Kara, good advice! I had a "party" every time one of the kids or DH walked into a room, and sometimes I would pick up Tessa and walk to them so we could all have a party together. It helped and now she has her own party with no help from me


----------



## mom23girls

You guys are great! Thank you again & again & again!!!! :dance:

I spoke to Amy's previous owner last night for quite some time & she was able to give me some more insight into her past. Sorry...this is probably going to be a long one!

Amy was co-owned by two women. She was at her first home from birth until about 5 or 6 months ago. In her first home, the owner kept her crated all day while she worked (she spent 40+ hours a week in a crate) She even delivered her first litter of puppies in a crate. It was during this time that they showed her. When she moved to her second home, she delivered her 2nd litter the very next day. In her second home, she was welcomed as part of the family and had full run of the house. She had many other dog friends, but apparently the owner worked with her lot to get her to come out of her shell. She said that she had a lot of security issues. Apparently, she was starting to come around and develop her personality when we got her. This explains a lot, like why she has no idea how to play with us. Also, I guess she's fearful of losing me, so needs me in sight.

I called a trainer today, it's a company called "Bark Busters". Has anyone heard of them? I guess they are a franchise. The woman was awfully nice that I spoke to. Everything she does is in-home...I like that! they have a website, http://barkbusters.com They will work with us as a family and give us strategies to help with Amy's insecurity & growling. The first consult is 3 hours, she also does obediance training in the home too and will come back as many times as needed. Once you pay them, you have follow up visits for the rest of the dog's life at no additional charge. (inital cost is $400). Do you think that's a good deal? I've never heard of them before, but she says she doesn't use treats to "bribe" them and there's nothing physical. I'm finding the going rate is about $95 and hour for in home consultsations and about $100 per session for classes.

GIVEN DATA:
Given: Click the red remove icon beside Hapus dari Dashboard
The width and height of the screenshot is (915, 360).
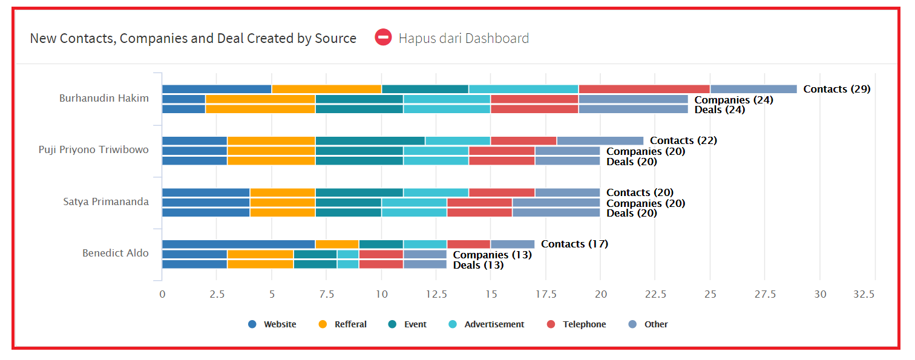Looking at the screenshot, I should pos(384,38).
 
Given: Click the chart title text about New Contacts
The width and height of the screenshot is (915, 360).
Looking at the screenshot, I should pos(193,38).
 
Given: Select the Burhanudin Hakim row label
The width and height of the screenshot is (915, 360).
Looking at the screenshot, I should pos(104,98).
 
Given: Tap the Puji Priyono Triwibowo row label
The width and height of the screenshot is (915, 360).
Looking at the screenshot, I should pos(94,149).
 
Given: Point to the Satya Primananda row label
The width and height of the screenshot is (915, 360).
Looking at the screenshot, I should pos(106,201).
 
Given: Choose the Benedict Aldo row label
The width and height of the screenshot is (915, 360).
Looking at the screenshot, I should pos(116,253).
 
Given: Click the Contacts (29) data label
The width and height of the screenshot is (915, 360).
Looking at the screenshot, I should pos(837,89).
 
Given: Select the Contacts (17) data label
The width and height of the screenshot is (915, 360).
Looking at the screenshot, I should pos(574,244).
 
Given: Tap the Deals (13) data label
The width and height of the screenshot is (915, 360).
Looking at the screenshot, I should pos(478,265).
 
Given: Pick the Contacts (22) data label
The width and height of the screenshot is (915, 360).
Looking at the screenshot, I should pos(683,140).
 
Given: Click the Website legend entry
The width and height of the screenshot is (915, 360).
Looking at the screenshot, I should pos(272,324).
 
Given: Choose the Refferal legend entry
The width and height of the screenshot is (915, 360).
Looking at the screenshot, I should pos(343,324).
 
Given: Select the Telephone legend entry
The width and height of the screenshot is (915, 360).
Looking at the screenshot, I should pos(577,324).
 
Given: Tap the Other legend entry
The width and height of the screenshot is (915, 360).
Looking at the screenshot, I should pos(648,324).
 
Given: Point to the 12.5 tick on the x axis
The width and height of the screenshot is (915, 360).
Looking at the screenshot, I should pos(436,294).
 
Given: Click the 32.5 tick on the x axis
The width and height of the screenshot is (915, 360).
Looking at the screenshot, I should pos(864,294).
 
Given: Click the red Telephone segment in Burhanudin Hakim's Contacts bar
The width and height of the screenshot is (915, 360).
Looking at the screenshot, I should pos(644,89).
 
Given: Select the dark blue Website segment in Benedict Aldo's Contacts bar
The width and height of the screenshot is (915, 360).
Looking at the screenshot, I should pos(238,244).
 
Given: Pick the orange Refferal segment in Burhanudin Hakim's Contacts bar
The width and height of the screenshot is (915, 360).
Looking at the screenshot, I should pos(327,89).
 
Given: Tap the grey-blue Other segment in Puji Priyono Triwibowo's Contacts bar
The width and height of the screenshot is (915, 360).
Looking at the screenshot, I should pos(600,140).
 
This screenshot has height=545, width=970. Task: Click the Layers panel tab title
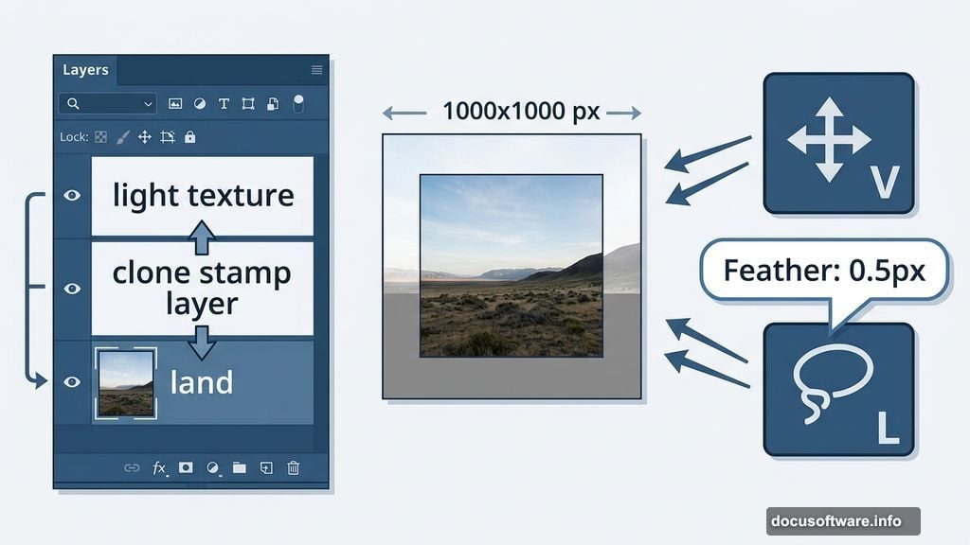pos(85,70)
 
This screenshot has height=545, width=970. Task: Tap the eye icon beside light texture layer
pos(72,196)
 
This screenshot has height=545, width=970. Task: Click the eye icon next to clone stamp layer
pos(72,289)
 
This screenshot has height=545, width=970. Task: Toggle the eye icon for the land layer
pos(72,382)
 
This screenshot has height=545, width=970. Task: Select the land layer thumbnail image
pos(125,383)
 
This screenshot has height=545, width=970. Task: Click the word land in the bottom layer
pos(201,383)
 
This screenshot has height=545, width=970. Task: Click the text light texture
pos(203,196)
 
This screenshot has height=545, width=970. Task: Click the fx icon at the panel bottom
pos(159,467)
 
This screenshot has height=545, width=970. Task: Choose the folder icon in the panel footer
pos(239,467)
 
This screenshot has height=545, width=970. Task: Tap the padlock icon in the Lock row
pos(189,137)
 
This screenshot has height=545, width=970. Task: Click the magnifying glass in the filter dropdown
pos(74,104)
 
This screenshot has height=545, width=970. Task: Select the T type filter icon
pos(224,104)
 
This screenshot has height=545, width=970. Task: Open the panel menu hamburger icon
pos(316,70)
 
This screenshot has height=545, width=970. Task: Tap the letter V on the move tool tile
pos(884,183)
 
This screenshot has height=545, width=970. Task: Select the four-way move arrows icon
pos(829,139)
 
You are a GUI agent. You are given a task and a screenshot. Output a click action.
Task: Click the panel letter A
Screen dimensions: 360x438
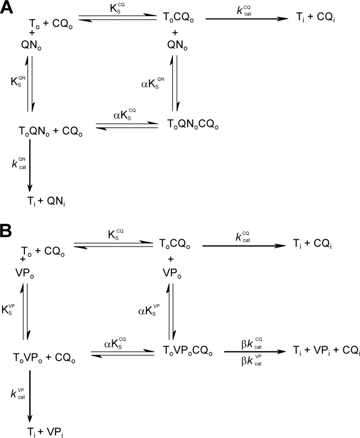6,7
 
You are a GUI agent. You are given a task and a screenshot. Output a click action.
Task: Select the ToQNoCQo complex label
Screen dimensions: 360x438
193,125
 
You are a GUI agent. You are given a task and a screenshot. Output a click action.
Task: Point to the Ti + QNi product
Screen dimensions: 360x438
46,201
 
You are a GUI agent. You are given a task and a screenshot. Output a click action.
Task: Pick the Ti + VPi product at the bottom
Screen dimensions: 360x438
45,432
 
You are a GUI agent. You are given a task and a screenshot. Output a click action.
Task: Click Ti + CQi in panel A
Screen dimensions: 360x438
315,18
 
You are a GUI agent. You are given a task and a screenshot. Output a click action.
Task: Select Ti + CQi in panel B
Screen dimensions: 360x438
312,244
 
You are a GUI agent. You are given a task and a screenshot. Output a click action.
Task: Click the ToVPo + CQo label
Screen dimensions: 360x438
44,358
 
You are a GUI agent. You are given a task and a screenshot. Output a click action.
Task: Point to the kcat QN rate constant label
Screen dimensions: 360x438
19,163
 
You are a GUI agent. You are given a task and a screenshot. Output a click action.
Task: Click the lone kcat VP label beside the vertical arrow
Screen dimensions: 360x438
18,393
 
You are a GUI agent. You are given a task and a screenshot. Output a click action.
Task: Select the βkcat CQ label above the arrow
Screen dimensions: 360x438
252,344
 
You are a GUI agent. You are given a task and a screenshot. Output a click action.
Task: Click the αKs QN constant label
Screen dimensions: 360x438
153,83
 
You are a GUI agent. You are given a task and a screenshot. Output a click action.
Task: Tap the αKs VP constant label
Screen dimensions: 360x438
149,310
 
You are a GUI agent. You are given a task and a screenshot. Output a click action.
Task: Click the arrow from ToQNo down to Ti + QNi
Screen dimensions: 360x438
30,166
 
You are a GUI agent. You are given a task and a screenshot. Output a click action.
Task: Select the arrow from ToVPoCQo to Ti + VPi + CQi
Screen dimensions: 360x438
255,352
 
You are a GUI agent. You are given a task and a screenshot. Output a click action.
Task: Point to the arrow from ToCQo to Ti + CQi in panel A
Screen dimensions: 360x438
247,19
==
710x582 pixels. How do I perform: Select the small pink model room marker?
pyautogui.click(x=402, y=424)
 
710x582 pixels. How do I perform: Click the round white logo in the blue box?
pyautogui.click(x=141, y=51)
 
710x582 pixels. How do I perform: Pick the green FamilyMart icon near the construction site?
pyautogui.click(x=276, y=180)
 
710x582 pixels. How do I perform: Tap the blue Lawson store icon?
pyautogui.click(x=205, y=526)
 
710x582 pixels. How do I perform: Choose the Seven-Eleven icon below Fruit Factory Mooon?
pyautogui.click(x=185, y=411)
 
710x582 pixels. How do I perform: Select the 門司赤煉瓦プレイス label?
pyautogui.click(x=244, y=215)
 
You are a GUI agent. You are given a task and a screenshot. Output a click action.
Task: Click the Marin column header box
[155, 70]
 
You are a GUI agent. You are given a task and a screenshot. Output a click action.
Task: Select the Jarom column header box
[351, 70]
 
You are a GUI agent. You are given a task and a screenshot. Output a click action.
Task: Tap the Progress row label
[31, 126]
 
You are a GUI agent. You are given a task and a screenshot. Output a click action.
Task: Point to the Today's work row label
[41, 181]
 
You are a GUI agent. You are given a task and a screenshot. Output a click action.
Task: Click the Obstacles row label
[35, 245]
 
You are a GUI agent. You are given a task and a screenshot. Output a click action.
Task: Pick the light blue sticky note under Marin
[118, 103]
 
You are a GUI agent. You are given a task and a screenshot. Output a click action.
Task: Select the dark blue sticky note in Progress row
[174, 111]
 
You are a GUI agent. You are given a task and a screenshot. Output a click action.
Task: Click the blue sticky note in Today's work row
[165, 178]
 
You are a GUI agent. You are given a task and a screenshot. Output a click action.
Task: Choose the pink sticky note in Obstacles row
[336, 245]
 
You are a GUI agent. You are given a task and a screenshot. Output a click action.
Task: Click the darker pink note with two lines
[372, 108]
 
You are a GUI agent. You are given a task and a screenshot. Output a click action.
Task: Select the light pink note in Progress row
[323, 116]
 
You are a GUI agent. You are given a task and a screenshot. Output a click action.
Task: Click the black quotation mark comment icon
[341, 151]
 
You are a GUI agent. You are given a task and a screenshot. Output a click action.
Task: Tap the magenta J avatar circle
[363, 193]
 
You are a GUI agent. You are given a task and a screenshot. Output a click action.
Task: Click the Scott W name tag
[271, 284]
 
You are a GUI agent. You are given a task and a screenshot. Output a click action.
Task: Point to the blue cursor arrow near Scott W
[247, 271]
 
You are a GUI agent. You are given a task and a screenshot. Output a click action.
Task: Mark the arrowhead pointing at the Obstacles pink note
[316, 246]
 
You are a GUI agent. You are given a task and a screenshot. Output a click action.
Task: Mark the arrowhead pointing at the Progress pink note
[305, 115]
==
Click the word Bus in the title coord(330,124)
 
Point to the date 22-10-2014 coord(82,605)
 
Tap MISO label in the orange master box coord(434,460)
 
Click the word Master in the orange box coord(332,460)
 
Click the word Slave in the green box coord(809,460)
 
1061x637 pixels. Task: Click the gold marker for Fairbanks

REQUIREMENT 1:
In the forum thread about Amy, how long is the trainer's first consult?
REQUIREMENT 2:
Shift the answer coordinates in the records by 19. Rewrite the records starting at the line that contains "This screenshot has height=545, width=970. Task: Click the eye" and stopping after the line that contains "pos(159,467)", with their requests, adding 19 to every coordinate number in the answers.

WORKED SOLUTION 1:
3 hours

WORKED SOLUTION 2:
This screenshot has height=545, width=970. Task: Click the eye icon next to clone stamp layer
pos(91,308)
 
This screenshot has height=545, width=970. Task: Toggle the eye icon for the land layer
pos(91,401)
 
This screenshot has height=545, width=970. Task: Select the land layer thumbnail image
pos(144,402)
 
This screenshot has height=545, width=970. Task: Click the word land in the bottom layer
pos(220,402)
 
This screenshot has height=545, width=970. Task: Click the text light texture
pos(222,215)
 
This screenshot has height=545, width=970. Task: Click the fx icon at the panel bottom
pos(178,486)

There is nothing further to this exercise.